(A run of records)
* START *
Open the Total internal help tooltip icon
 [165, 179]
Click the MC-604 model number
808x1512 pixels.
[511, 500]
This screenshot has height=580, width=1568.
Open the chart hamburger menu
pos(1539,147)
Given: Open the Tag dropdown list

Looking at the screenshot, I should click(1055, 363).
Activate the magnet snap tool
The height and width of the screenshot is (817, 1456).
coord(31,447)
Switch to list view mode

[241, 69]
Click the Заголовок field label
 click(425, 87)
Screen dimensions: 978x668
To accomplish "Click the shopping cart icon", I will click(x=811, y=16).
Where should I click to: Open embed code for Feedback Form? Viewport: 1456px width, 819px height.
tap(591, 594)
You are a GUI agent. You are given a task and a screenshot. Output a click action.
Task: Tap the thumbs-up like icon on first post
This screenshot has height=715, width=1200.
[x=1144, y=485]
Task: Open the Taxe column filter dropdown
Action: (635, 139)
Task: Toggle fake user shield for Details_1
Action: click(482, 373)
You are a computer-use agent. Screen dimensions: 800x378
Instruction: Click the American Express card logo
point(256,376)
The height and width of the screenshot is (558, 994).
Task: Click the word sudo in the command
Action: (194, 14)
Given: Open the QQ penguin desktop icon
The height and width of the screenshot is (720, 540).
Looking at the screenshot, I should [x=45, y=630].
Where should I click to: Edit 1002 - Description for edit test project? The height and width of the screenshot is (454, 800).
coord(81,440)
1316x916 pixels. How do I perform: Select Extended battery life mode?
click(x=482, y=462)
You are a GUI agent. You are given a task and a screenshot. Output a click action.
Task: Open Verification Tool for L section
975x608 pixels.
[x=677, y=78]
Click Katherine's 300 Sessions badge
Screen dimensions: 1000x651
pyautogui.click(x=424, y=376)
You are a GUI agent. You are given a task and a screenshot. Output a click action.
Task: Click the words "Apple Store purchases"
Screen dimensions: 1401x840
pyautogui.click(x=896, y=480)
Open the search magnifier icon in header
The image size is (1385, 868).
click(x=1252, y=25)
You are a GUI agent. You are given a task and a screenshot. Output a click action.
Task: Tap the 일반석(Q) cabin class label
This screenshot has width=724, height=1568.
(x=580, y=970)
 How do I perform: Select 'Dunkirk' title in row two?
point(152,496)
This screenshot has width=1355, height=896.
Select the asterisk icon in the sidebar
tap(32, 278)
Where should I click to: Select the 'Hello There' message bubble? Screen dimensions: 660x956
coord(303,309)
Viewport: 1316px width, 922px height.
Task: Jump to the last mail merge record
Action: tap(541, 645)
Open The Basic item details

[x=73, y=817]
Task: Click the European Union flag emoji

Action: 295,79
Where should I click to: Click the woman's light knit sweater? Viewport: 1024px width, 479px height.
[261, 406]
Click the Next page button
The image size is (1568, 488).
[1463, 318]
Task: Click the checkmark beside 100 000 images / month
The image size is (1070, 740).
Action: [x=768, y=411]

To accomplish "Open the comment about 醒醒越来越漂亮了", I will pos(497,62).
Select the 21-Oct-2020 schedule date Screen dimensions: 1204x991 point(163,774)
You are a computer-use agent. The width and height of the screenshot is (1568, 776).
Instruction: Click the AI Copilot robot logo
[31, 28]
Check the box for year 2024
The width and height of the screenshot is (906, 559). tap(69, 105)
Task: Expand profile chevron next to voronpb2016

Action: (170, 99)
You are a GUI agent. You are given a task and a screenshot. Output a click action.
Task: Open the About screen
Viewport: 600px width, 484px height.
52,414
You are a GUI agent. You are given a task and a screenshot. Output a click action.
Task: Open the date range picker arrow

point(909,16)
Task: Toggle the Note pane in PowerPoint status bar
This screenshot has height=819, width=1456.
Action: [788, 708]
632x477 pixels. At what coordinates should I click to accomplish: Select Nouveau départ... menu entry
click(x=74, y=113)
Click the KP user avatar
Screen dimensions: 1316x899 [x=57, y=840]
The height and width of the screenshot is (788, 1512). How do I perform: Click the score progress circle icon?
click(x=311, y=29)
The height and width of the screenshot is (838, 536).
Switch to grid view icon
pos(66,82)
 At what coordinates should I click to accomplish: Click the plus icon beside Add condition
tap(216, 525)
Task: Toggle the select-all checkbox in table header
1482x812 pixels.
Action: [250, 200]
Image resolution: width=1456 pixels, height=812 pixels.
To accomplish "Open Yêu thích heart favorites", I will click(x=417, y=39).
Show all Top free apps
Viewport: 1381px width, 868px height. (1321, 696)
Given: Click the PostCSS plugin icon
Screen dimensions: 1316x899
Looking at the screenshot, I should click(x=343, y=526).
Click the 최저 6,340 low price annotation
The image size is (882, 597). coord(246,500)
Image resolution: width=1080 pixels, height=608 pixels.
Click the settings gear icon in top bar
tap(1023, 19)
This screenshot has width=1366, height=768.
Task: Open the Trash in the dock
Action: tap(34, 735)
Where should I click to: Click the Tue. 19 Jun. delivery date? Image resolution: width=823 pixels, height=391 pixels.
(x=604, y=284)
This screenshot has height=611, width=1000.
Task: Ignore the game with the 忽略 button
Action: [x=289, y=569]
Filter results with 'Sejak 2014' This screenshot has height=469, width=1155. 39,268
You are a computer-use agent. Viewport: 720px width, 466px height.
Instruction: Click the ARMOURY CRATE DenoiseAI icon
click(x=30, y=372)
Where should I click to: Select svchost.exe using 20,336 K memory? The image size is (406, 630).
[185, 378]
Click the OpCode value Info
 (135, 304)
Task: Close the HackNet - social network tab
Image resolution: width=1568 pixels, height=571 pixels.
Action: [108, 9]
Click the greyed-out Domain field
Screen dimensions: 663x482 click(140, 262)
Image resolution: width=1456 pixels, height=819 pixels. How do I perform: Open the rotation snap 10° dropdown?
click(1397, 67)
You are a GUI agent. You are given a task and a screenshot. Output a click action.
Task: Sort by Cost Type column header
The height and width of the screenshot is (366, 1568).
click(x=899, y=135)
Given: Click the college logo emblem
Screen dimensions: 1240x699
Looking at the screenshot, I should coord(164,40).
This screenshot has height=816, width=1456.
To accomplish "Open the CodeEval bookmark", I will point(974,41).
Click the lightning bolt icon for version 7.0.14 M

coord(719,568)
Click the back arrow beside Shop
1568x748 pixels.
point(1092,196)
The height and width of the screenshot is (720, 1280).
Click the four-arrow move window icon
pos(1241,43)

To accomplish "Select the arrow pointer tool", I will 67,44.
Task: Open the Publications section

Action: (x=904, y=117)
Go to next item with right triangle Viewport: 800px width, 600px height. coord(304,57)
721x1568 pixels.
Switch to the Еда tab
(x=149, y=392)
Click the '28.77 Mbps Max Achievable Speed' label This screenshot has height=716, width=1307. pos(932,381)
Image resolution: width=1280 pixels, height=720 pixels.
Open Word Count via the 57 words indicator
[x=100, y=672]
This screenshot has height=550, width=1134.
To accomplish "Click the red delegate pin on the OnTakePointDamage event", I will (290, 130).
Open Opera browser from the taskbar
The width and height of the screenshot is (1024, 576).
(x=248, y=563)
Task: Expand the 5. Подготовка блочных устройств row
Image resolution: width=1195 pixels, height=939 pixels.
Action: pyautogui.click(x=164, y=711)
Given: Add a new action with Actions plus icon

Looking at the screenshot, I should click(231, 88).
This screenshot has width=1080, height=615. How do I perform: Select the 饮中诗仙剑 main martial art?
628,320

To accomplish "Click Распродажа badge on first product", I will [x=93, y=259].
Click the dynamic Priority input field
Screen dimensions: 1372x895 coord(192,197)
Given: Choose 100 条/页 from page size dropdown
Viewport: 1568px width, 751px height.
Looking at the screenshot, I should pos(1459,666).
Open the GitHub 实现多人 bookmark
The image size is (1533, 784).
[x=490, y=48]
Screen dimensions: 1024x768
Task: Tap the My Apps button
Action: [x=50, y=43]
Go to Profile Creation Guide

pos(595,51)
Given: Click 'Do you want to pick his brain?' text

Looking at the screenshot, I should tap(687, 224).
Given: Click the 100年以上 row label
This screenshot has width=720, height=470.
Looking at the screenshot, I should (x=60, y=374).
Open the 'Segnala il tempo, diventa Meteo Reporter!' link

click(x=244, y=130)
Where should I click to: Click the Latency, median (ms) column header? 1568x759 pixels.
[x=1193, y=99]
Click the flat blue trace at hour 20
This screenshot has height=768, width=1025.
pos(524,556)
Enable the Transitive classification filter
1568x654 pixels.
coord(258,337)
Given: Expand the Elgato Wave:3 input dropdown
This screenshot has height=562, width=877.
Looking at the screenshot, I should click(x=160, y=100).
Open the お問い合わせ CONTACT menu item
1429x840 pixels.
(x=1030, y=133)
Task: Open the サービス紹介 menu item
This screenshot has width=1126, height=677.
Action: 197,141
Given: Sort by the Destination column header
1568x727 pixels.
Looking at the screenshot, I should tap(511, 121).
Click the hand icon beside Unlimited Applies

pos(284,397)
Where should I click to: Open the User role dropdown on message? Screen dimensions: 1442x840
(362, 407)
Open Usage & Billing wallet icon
* END *
WHAT YOU ARE ASKED TO DO :: In the data from the line containing "Given: Click the 100年以上 row label" through the line containing "coord(258,337)", change "column header" to "column heading" and give that stretch again with everything else unchanged.

FULL ANSWER ::
Given: Click the 100年以上 row label
This screenshot has width=720, height=470.
Looking at the screenshot, I should (x=60, y=374).
Open the 'Segnala il tempo, diventa Meteo Reporter!' link

click(x=244, y=130)
Where should I click to: Click the Latency, median (ms) column heading? 1568x759 pixels.
[x=1193, y=99]
Click the flat blue trace at hour 20
This screenshot has height=768, width=1025.
pos(524,556)
Enable the Transitive classification filter
1568x654 pixels.
coord(258,337)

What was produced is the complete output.